If it happens, this wouldn't just be another incremental tweak. The World Cup went from 16 teams to 24 in 1982, then 32 in 1998, and 48 in 2026. A jump to 64 would be the sharpest single expansion in the tournament's history.
How the format would work
The most logical structure is straightforward: 16 groups of four teams, with the top two from each advancing. That produces a 32-team knockout bracket — the same size as the entire tournament from 1998 to 2022 — then runs through a Round of 32, Round of 16, quarterfinals, semifinals, and the final.
Total matches: 128. Compare that to the 64-game format used in the 32-team era, or the 104 matches scheduled for 2026. It's a significant jump in volume, which means more TV inventory, more commercial deals, and more strain on players already working through a congested calendar.

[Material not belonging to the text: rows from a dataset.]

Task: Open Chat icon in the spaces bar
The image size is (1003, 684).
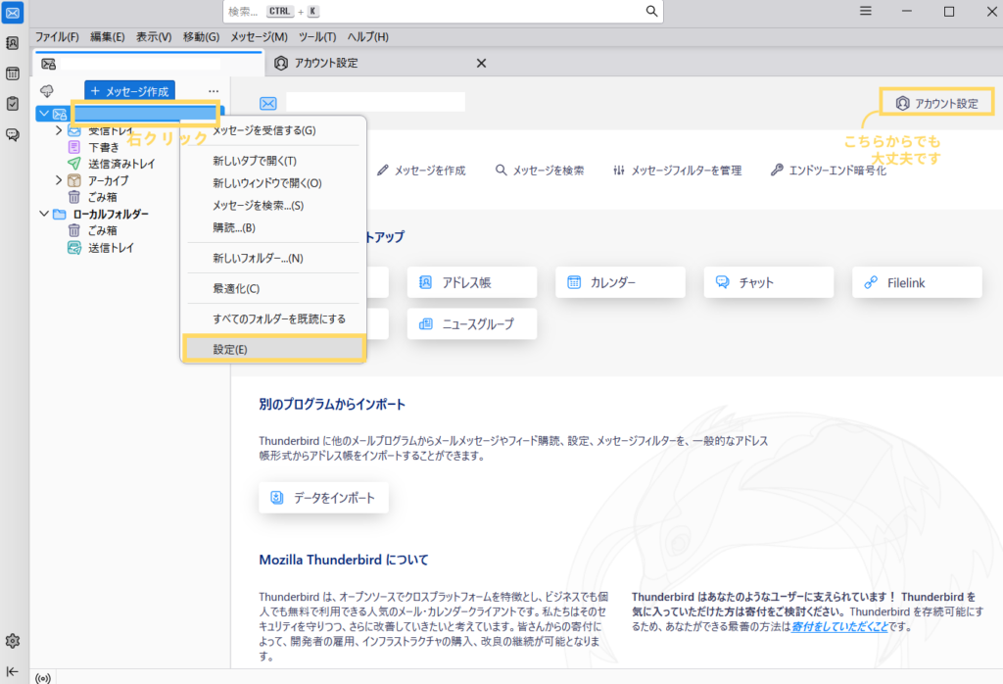Action: point(13,135)
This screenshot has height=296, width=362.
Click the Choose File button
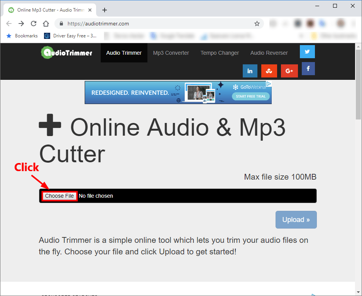59,196
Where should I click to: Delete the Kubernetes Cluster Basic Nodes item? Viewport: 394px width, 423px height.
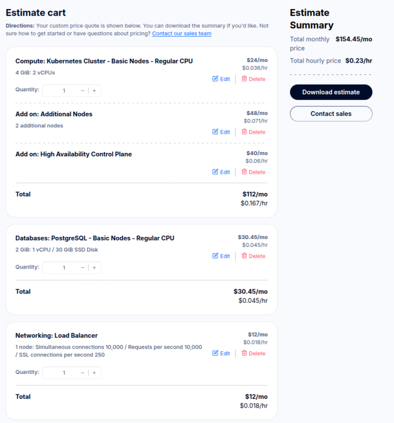pos(253,79)
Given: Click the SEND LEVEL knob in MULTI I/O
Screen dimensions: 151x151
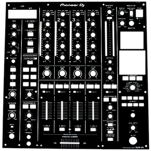Looking at the screenshot, I should (122, 23).
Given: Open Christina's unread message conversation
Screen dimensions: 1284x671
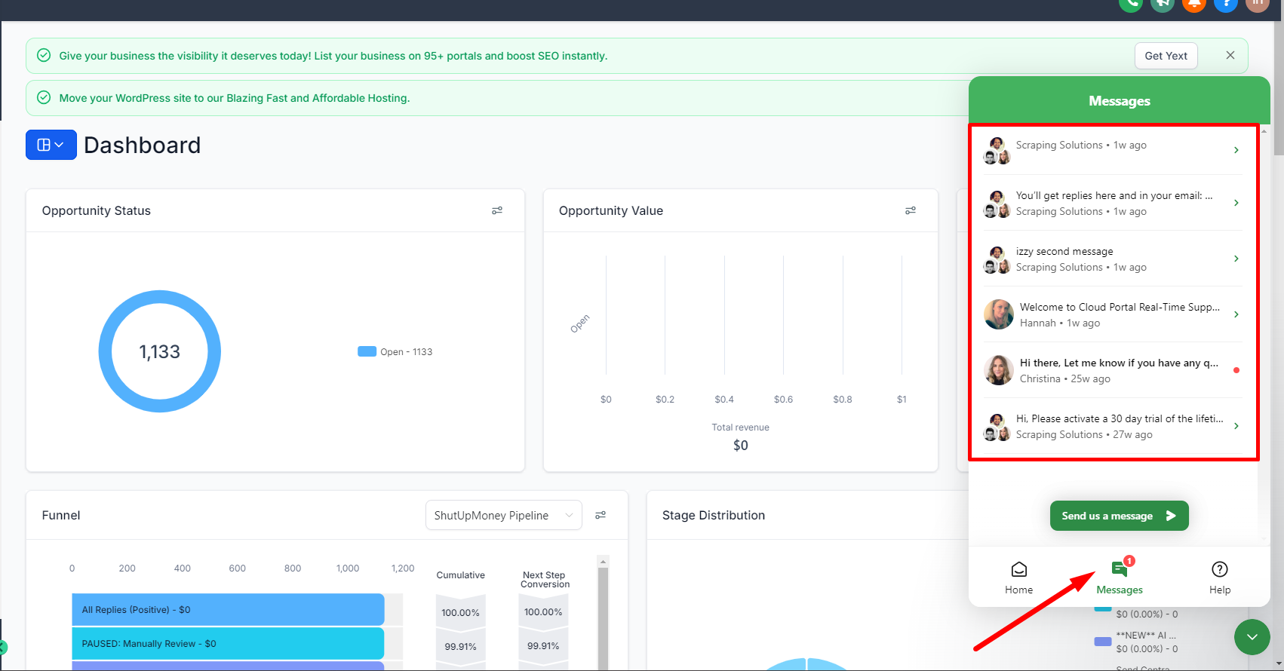Looking at the screenshot, I should coord(1113,370).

Three-team groups won't be on the table. FIFA already abandoned that idea for 2026 after legitimate concerns about collusion — teams knowing exactly what result they need in the final group game creates the conditions for a fix. Four-team groups restore competitive integrity, even if they inflate the overall match count.
Qualification becomes almost meaningless for some confederations
This is the part that should generate the most debate. With 64 spots available, nearly a third of FIFA's 210+ member nations would qualify. CONMEBOL already sends six teams to the 48-team tournament. In a 64-team world, the number rises further — meaning qualification campaigns in South America could become little more than seeding exercises for most countries.
Supporters frame this as democratisation. More nations on the global stage means more investment in development, more exposure, more growth. It's a coherent argument, especially for regions that have historically been underrepresented.
Critics — particularly from European football's power structures — push back on two fronts: the prestige of qualifying erodes when almost everyone makes it, and the group stage loses its edge when the gap in quality between the best and worst teams is measured in decades of infrastructure rather than a few league positions.
Both sides have a point. And neither is going away.
- 128 total matches — up from 104 in 2026 and 64 in the 32-team era
- 16 groups of four, top two advance — mirrors the pre-2026 structure at double the scale
- 2030 already spans South America, Europe, and Africa — adding 16 more teams compounds every logistical problem
- Player welfare concerns are real: the club calendar is already at breaking point
For anyone pricing outright World Cup markets or qualification odds, a 64-team tournament fundamentally changes the calculus. Smaller nations that currently sit on the outside looking in become genuine participants, and the path to the latter stages gets longer and more unpredictable for everyone.
FIFA will formally revisit the proposal after 2026 concludes. The 2030 centenary tournament — already spanning three continents — is the target. Whether 64 teams makes it there or gets pushed to 2034, the direction of travel is clear. Infantino wants it bigger. The question is how much resistance he faces, and from whom.